-- PROBLEM DETAILS --
Would you reproduce exactly the lines below from the one holding "This screenshot has height=489, width=592." through the one holding "Task: Expand the", inclusive, and no others?

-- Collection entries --

______________________________

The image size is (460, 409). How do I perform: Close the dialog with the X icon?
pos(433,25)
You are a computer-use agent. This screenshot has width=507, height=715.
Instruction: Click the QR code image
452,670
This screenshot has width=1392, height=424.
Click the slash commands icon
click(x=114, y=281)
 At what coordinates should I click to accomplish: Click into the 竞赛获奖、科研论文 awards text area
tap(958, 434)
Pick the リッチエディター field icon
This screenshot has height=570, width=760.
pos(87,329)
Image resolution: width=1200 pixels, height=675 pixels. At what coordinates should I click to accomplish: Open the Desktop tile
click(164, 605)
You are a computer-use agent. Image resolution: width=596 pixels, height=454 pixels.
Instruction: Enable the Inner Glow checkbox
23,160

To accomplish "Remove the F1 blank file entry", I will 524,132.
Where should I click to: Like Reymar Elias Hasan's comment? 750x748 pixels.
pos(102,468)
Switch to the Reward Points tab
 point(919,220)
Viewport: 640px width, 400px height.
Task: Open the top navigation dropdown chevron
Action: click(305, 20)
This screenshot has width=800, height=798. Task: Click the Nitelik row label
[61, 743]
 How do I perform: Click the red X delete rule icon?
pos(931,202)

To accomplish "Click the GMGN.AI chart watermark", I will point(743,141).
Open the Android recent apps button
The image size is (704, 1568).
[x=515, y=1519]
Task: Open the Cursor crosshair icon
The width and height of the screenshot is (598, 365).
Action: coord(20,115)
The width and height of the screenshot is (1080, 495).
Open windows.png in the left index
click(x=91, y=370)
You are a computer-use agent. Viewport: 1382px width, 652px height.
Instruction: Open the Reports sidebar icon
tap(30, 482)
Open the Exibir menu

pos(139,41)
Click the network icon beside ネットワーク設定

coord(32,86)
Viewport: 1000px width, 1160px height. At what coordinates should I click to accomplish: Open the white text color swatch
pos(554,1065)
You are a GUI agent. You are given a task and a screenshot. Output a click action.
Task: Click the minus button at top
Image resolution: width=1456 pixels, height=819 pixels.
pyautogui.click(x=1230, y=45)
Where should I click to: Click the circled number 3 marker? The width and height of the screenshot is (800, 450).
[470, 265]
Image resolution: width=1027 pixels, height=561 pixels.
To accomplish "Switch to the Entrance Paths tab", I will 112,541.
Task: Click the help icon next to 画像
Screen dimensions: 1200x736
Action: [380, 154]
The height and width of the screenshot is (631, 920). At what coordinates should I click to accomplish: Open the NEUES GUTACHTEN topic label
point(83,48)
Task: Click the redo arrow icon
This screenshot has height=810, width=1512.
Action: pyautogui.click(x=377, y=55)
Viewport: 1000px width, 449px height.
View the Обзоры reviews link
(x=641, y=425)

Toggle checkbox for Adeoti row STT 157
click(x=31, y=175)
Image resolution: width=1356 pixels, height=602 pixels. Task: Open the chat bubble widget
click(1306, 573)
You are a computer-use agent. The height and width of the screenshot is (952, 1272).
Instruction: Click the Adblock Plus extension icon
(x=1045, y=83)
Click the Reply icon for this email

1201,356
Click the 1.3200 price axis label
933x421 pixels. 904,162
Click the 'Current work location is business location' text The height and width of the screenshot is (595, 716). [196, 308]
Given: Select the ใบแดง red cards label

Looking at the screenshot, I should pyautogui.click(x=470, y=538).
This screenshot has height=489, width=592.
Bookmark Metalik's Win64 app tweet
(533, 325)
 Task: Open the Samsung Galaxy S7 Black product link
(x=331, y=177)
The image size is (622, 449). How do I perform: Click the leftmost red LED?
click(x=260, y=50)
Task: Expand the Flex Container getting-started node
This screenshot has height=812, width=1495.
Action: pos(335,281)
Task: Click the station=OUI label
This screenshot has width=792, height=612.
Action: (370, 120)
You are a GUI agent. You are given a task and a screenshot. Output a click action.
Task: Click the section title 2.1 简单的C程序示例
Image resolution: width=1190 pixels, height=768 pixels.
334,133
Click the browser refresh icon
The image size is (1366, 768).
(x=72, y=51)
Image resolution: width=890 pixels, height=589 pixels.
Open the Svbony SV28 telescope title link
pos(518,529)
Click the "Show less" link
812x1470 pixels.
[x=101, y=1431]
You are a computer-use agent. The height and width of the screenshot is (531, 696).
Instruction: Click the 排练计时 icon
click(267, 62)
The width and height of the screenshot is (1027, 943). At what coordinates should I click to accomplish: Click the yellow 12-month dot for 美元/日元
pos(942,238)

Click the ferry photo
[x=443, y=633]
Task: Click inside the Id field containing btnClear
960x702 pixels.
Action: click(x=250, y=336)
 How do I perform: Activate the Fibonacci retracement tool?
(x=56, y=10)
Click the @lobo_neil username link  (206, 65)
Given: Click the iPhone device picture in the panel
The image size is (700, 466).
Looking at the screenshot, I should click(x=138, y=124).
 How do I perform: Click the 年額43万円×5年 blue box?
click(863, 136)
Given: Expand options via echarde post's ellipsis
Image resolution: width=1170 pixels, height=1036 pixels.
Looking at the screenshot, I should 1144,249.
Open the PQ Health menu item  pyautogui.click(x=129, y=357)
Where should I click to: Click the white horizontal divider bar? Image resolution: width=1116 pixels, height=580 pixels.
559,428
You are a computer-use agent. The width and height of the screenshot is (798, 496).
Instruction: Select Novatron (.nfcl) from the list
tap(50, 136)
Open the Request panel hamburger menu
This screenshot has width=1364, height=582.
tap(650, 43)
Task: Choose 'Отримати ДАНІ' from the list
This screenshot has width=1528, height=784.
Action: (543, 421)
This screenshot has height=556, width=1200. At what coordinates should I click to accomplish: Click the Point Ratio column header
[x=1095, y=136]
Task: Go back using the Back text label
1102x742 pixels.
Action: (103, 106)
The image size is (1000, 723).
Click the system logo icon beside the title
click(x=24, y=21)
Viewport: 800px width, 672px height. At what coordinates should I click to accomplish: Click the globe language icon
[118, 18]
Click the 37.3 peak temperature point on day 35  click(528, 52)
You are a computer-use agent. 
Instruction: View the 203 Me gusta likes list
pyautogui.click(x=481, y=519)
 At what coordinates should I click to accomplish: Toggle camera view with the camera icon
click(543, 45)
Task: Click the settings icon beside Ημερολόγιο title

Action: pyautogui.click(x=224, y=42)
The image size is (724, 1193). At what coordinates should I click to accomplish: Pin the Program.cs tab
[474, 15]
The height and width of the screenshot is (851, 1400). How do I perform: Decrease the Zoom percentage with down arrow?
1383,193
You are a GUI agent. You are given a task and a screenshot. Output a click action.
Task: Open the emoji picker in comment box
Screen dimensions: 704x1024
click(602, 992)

______________________________

-- WRITTEN REPLY --
This screenshot has height=489, width=592.
Bookmark Metalik's Win64 app tweet
(533, 325)
 Task: Open the Samsung Galaxy S7 Black product link
(x=331, y=177)
The image size is (622, 449). How do I perform: Click the leftmost red LED?
click(x=260, y=50)
Task: Expand the Flex Container getting-started node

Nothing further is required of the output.